• _Description of the task_: Leave every picture out and print exactly the lines that run from the one containing "Given: Click the plus icon beside 106,992" to the end of the listing.
####################
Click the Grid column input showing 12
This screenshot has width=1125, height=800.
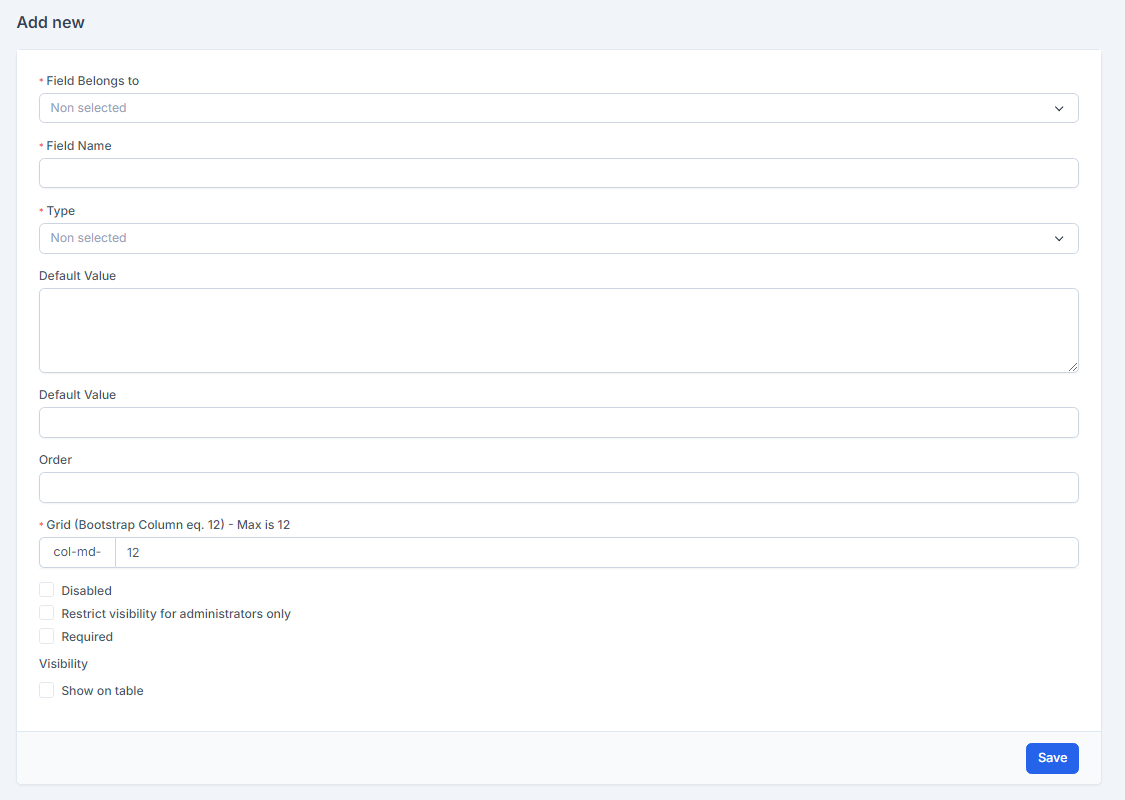[x=596, y=552]
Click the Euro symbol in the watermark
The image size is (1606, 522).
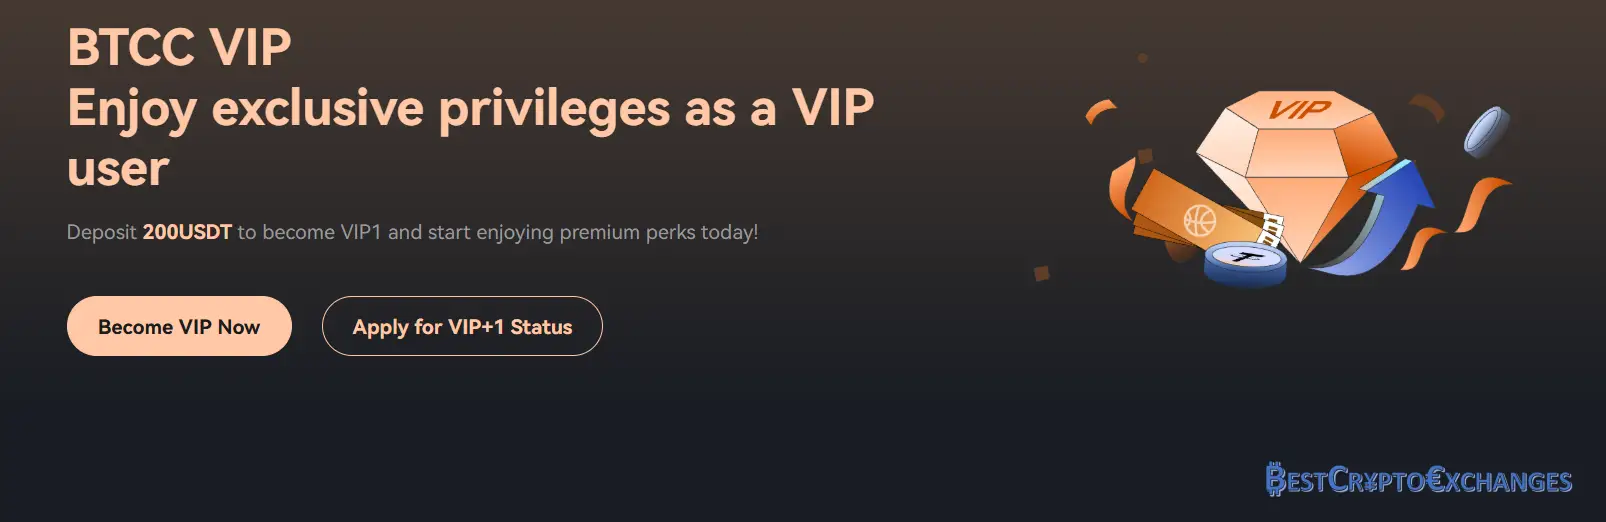(x=1437, y=481)
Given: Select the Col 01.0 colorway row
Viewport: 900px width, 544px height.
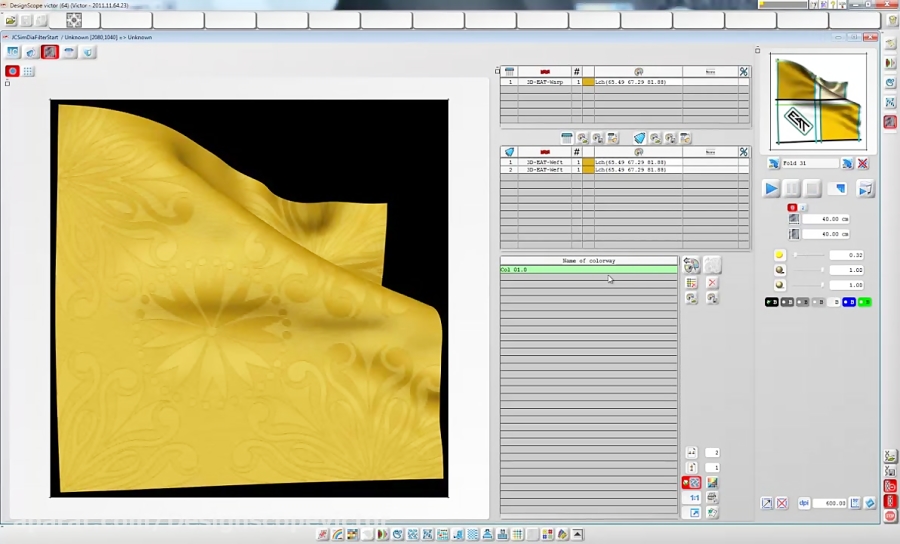Looking at the screenshot, I should [588, 270].
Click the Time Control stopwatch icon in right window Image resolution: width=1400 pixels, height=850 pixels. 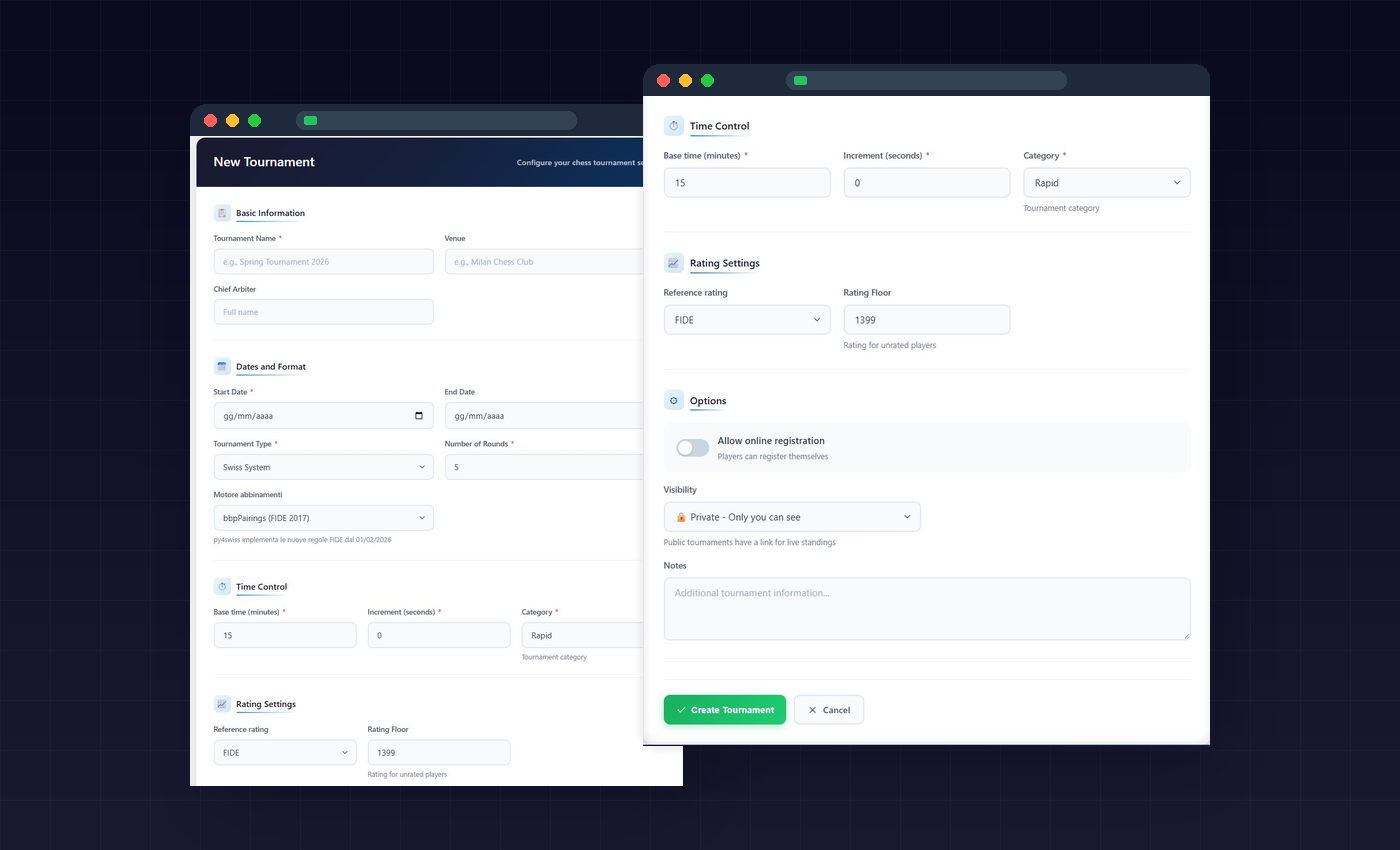[x=674, y=126]
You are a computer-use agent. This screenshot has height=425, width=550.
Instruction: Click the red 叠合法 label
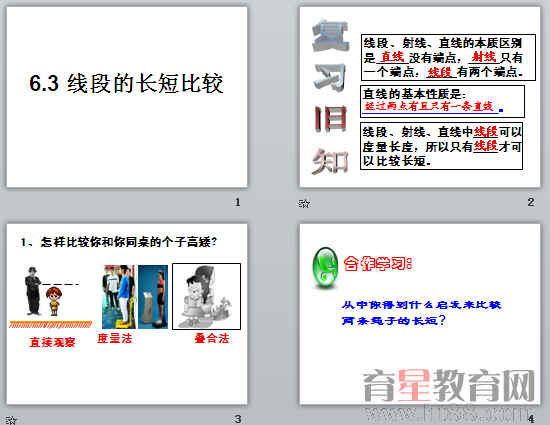coord(212,338)
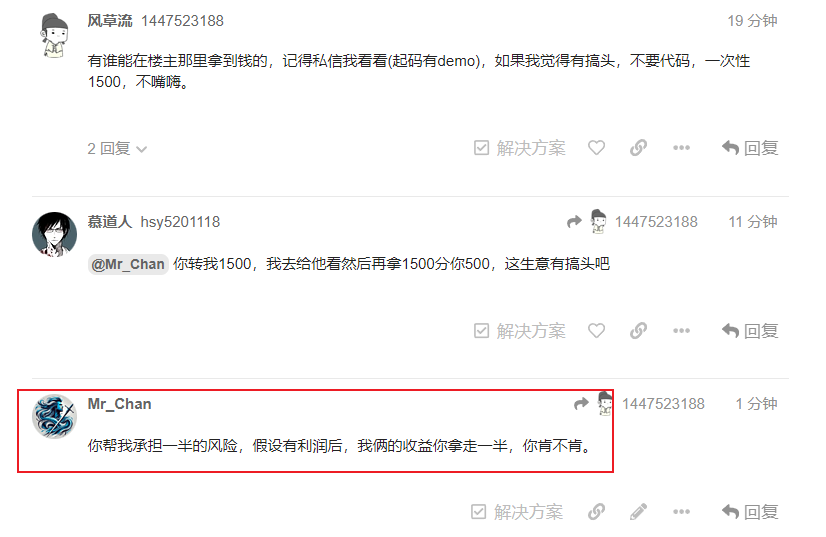Image resolution: width=826 pixels, height=537 pixels.
Task: Open ellipsis menu on 慕道人's reply
Action: pos(681,331)
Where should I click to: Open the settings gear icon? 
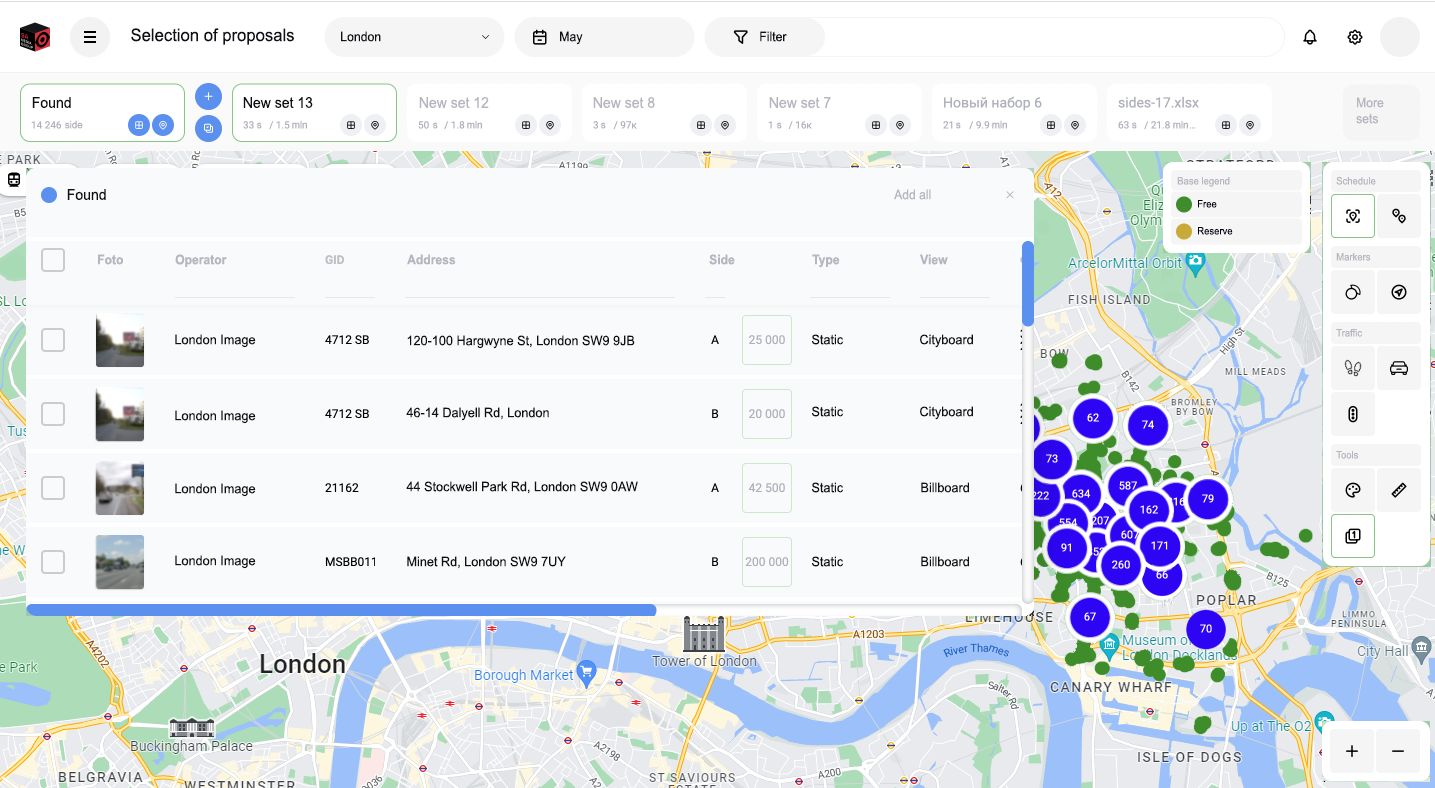(x=1354, y=37)
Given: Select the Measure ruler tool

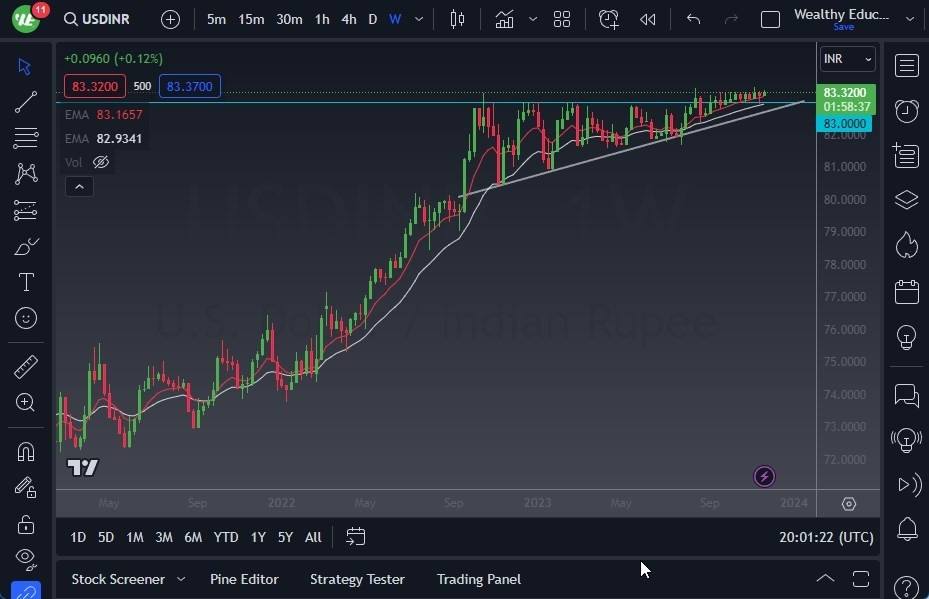Looking at the screenshot, I should (x=25, y=366).
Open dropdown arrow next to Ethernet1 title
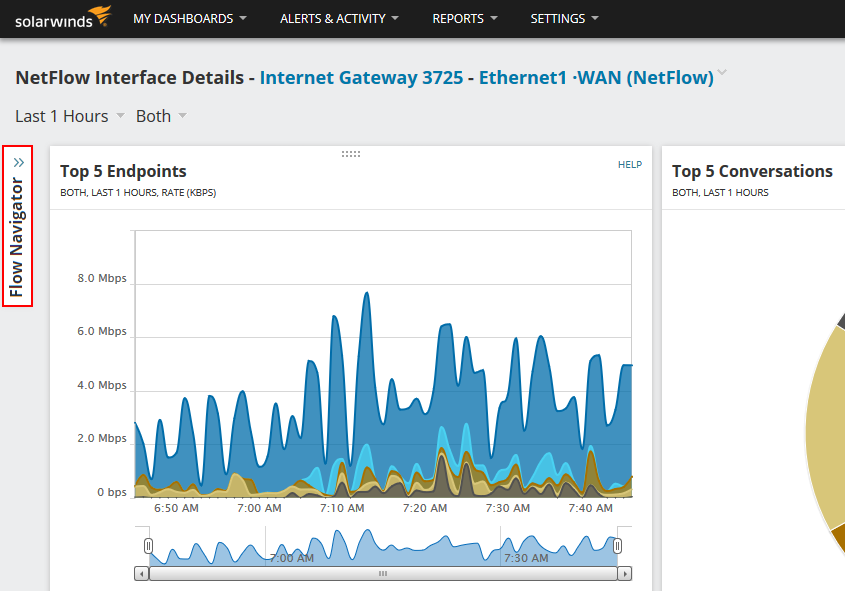This screenshot has height=591, width=845. (x=722, y=74)
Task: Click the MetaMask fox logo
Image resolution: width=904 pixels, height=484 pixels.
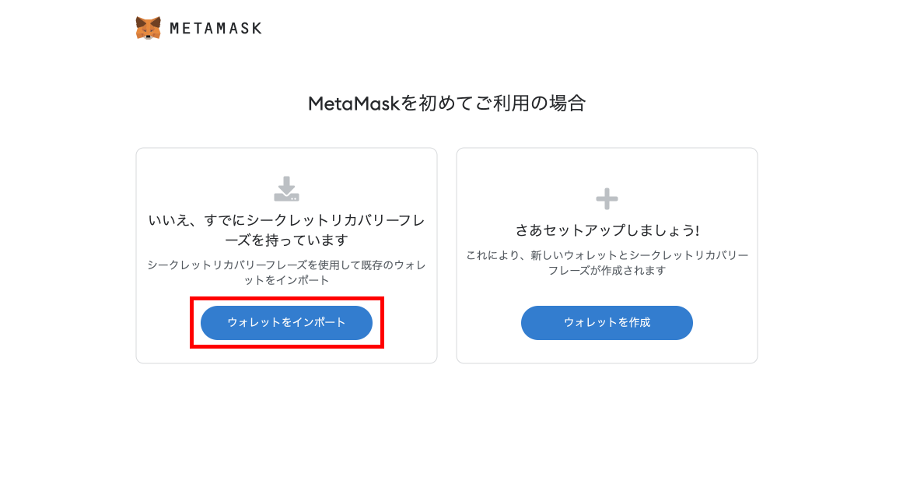Action: click(x=148, y=28)
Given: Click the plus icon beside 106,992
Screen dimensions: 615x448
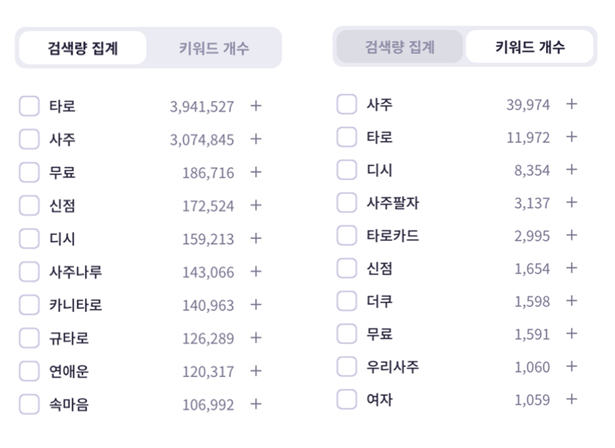Looking at the screenshot, I should point(255,404).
####################
• _Worked solution_:
Given: Click the plus icon beside 106,992
Screen dimensions: 615x448
Looking at the screenshot, I should point(255,404).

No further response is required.